I have a recursive function defined as follows,
$$a_{1}=1,a_{k+1}=\sqrt{2a_{k}+3} \: \forall k\in \mathbb{N}$$
I think I found a very quick way to demonstrate that the function is increasing, but I want to know if it is valid as the proof techniques my professor has used for these sort of questions have been more drawn out and longer than this.
By induction, I will assume, $a_{k}\leq a_{k+1}$. The base case clearly holds.
Considering $a_{k+1}$, using our assumption and the definition of the function we have, $$\sqrt{2a_{k}+3}\leq \sqrt{2a_{k+1}+3}=a_{k+2}$$ This completes the proof. Is there any reason why this might not be a valid line of argument? If I really wanted to, I could construct the inequality as follows,
$$a_{k}\leq a_{k+1}\rightarrow2a_{k}\leq2a_{k+1}\rightarrow2a_{k}+3\leq2a_{k+1}+3\rightarrow\sqrt{2a_{k}+3}\leq\sqrt{2a_{k+1}+3}\rightarrow a_{k+1}\leq a_{k+2}$$
This is more explicit but still shorter than some of the proof techniques I've seen.

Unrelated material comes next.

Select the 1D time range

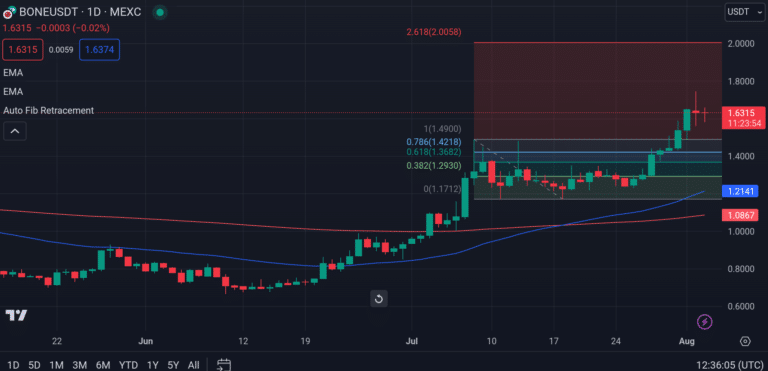13,365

Yes, your proof is valid. Your first proof uses the fact that $x\mapsto \sqrt{2x+3}$ is an increasing function, which you prove at the end of your post using the fact that $x\mapsto \sqrt{x}$ is increasing. I suppose a complete proof would include showing that $x\mapsto \sqrt{x}$ is increasing.